At SPS Commerce, our internal operators improved visibility into automated processes which extracts, transforms and loads customer data into our products. The tool needed to provide a high-level view which quickly gives a senseof the overall status of the load, but also provide in-depth detail and powerful troubleshooting tools to more efficiently serve our customers.
Before beginning design work, I had a lot to learn in order to accurately represent the processes in the interface. This involved a lot of research and chats with engineers. What I discovered was, although there are countless edge cases to cover the custom processes for certain retailers' data, it could be represented in a single standardized view.
Then, I sat down with many of our operations team to learn their current workflow, identify their most common pain points, and develop product requirements. Soon I put pen to paper, rapidly prototyping concepts and getting quick feedback from the team to validate these interface ideas.
The Analytics Monitor
Upon logging in, the operator is greeted by the Monitor where they can get a pretty good sense of what is going on with the current data load in a glance. For each retailer, it's easy to identify the overall status of the data, as well as how far along in the process the data currently is. The operator can then choose to dive deeper to investigate the status of each individual cycle.
A ton of data is packed into each line, but it's designed to feel low-density, with information placed in the proper context to reduce mental load.
The Nitty Gritty
The tabbed navigation not only helps easily navigate through the monitor, but it serves as a heads up display providing a quick count of the data load status.
The data load process can branch at any cycle. This is visualized with a simple expand and collapse mechanism, giving visual priority to the most recently processed data.
With this simple overview, an operator can see in a single line the status of all retailers in a bundle. Individual retailers are tucked away within the expand and collapse.
The detailed Data Collection view was built to address the most common pain point of our operators: dealing with junk data. This tool was designed to provide detailed visibility into every file that was transfered. It also allows the operator to perform advanced operations at the file level with ease.
The Nitty Gritty
File Group Actions
The interface provides quick access to individual file groups within a collection and allows the operator to view, add, or remove individual files in that group.

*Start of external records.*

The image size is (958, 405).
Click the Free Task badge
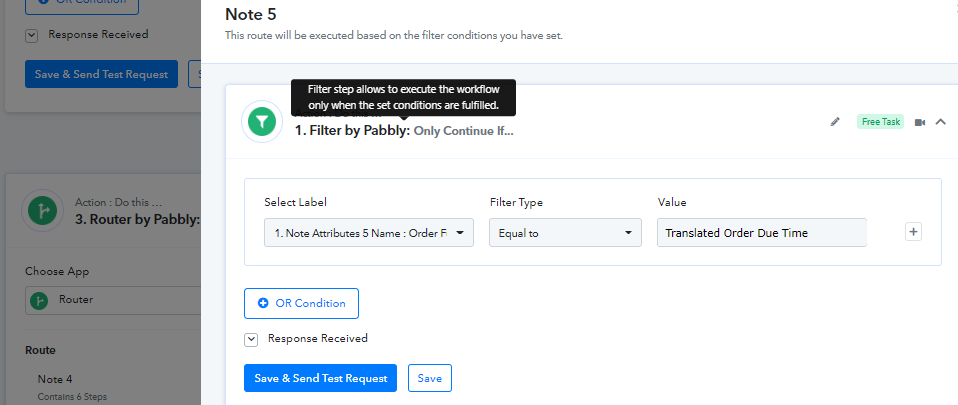pos(880,122)
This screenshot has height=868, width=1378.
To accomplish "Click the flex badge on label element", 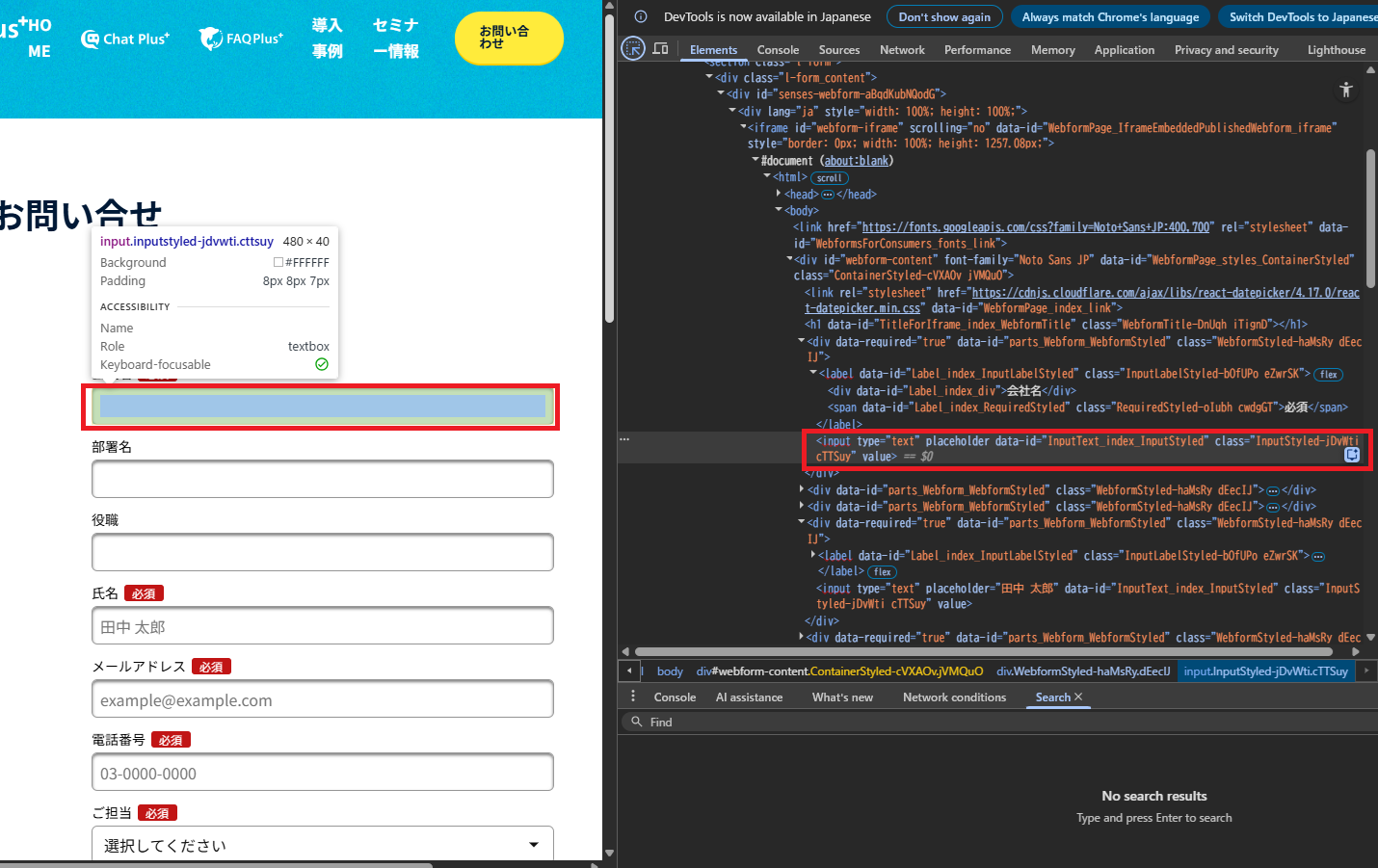I will [1328, 374].
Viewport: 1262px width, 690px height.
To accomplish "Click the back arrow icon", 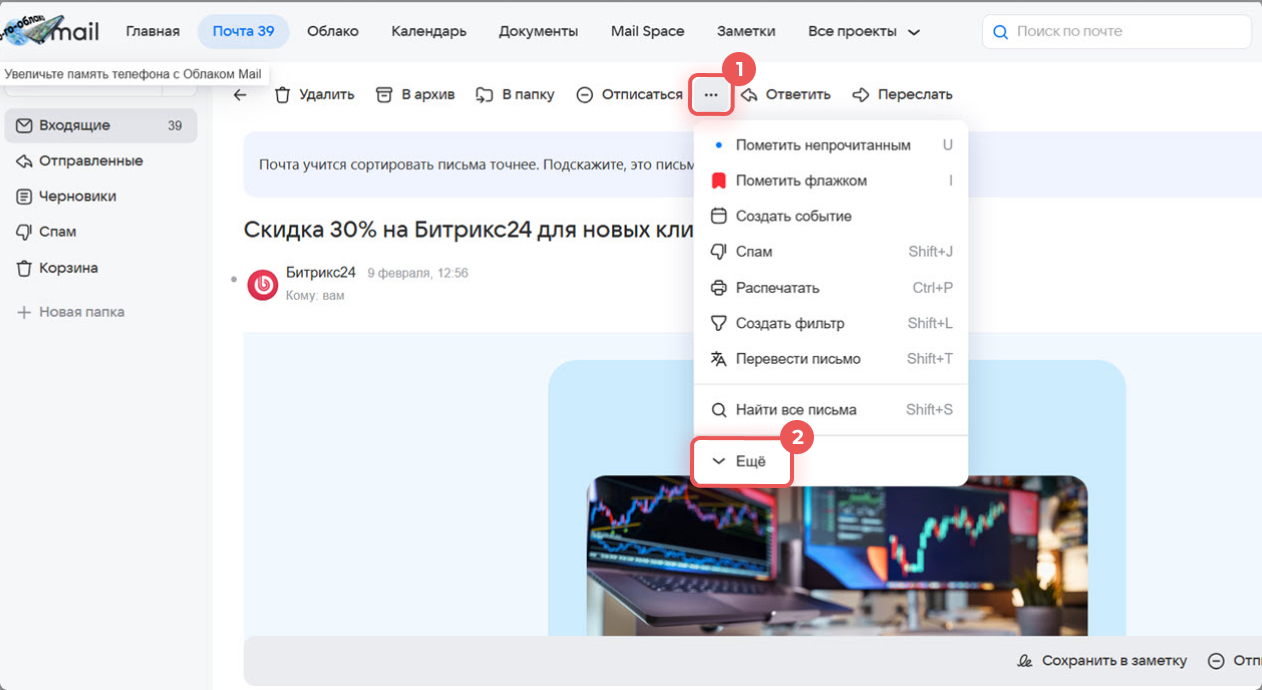I will coord(240,95).
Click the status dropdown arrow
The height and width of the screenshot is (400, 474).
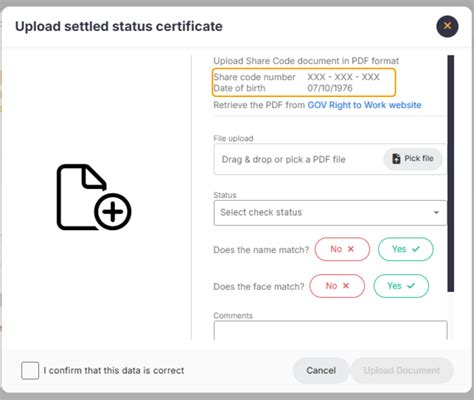[436, 213]
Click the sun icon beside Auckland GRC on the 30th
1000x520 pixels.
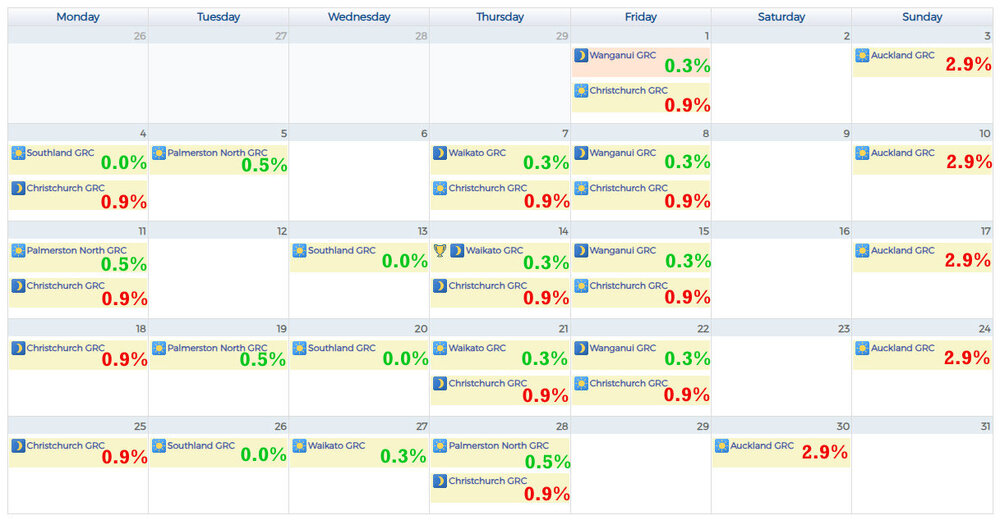pos(722,446)
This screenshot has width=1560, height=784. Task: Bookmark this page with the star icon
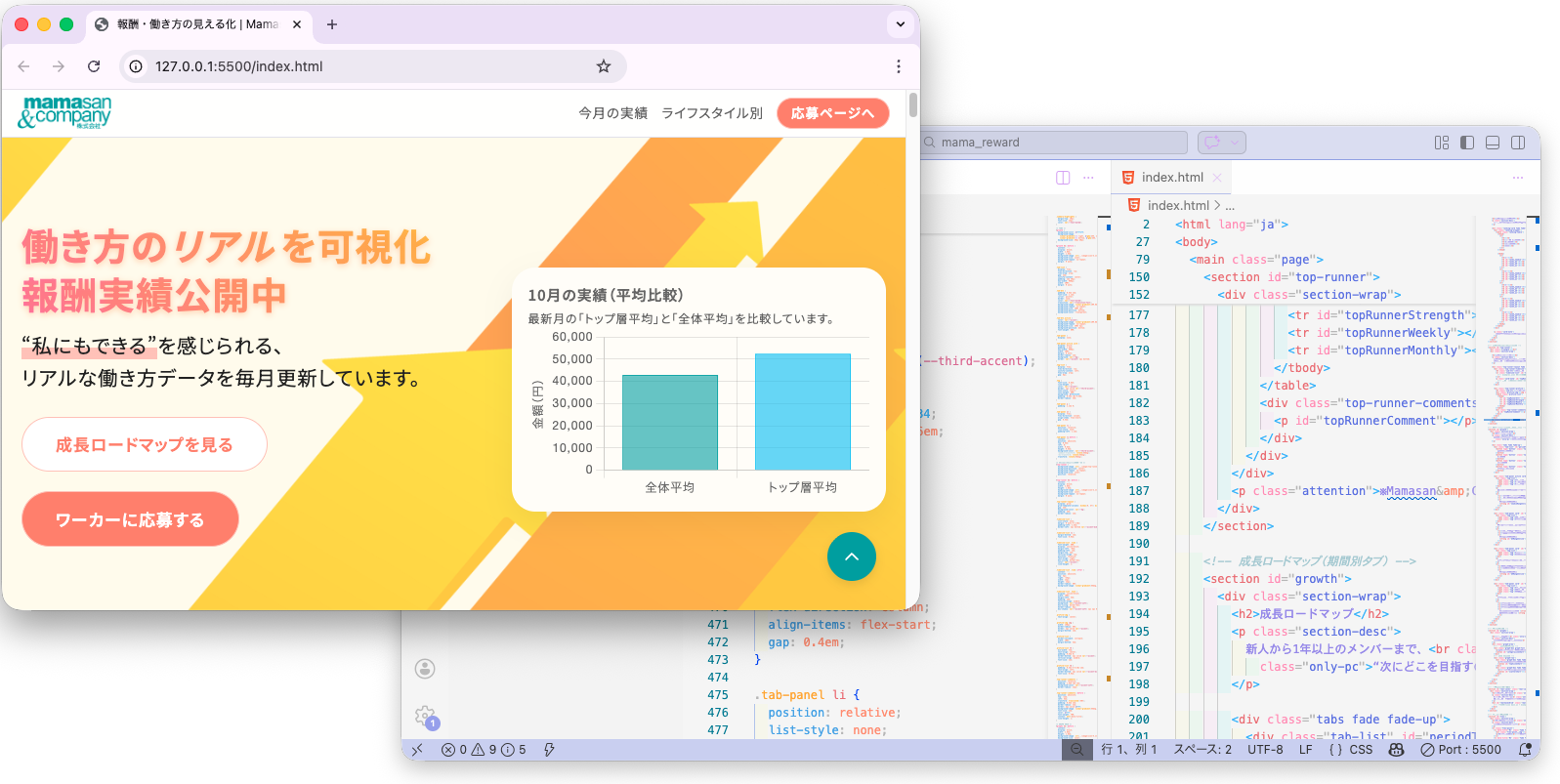point(604,66)
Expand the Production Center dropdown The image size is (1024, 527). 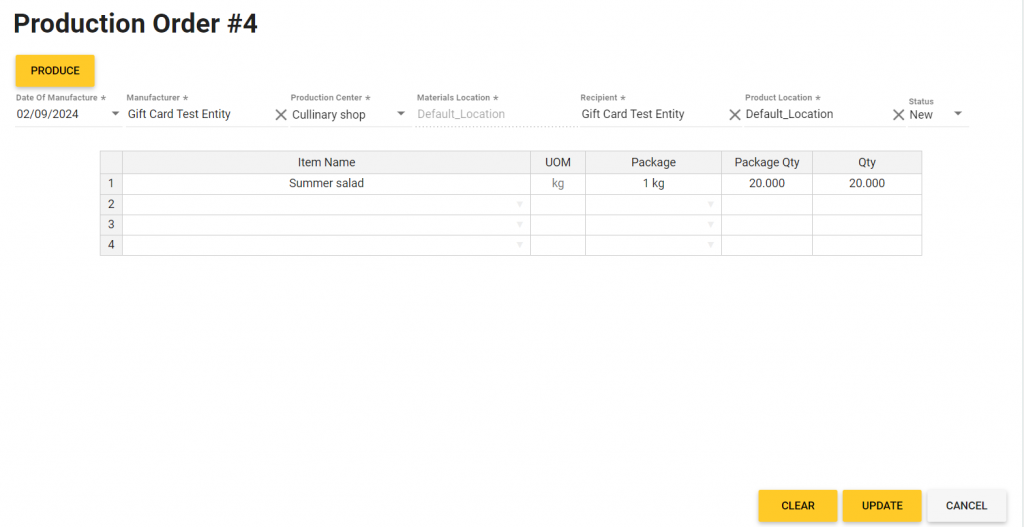point(401,114)
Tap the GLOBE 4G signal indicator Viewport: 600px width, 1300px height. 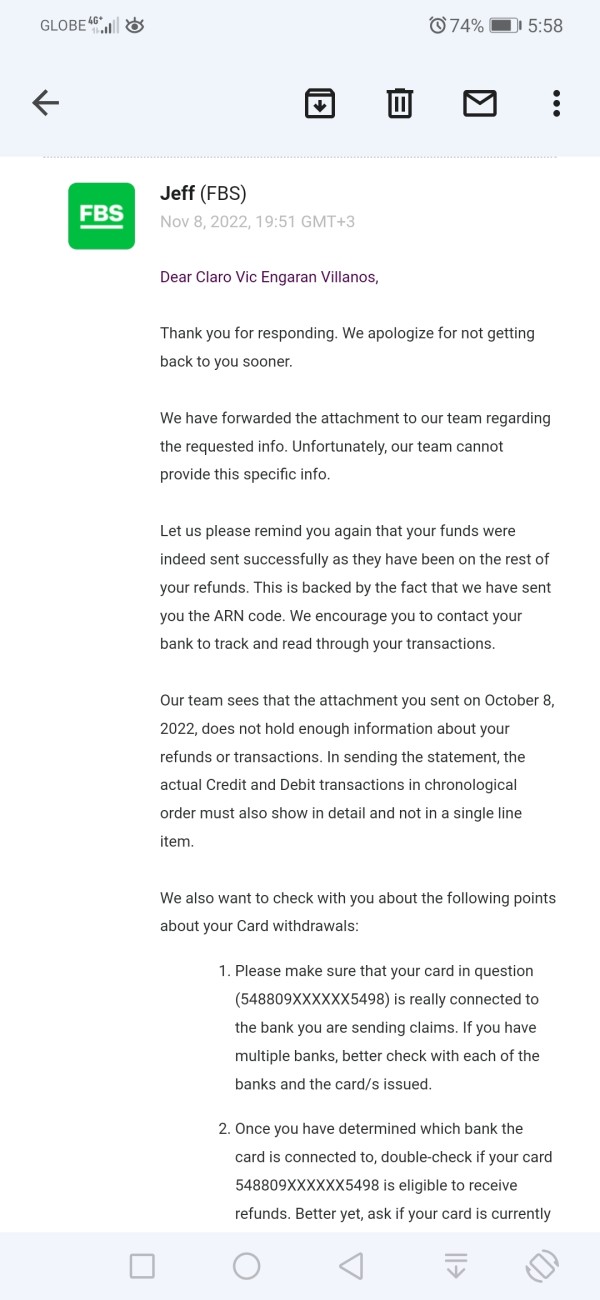tap(80, 26)
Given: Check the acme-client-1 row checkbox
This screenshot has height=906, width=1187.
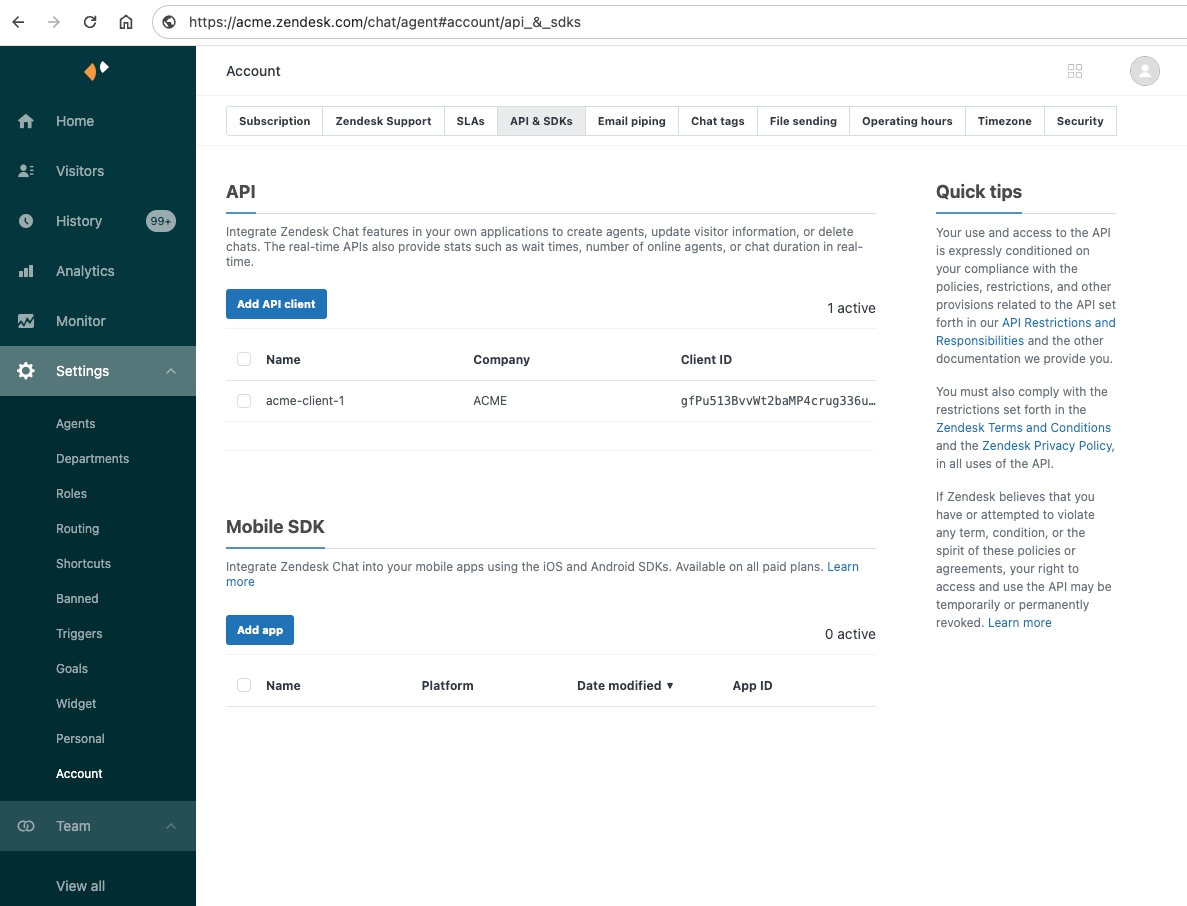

Individual File Visibility
Each file has a visible status and detailed information. They also have individual actions and can be quickly downloaded for inspection.
Bulk File Actions
Sometimes we get sent a lot of junk files. To deal with this, there's a bulk action menu to take care of all selected files at once.
Manual Data Load
In the event that historical data is sent, the operator must load it manually. Now, it's as simple as checking off the files and hitting a button.
This MVP release of the Command Center dramatically reduced operator response time to service calls. It not only provided quick visibility into the system, but also allowed operators to provide many troubleshooting actions in a single application, rather than having to mess around with manual controls and database queries.
It was so simple and effective, SPS began to offer a read-only Monitor application as a customer product to provide transparency and further reduce service calls.
What I Learned
In a complex project, it's invaluable to begin with a complete understanding of the business logic to build an effective workflow tool. Sitting down and interviewing users and developoers alike allowed me to effectively lay the proper foundation for the experience and satisfy user needs.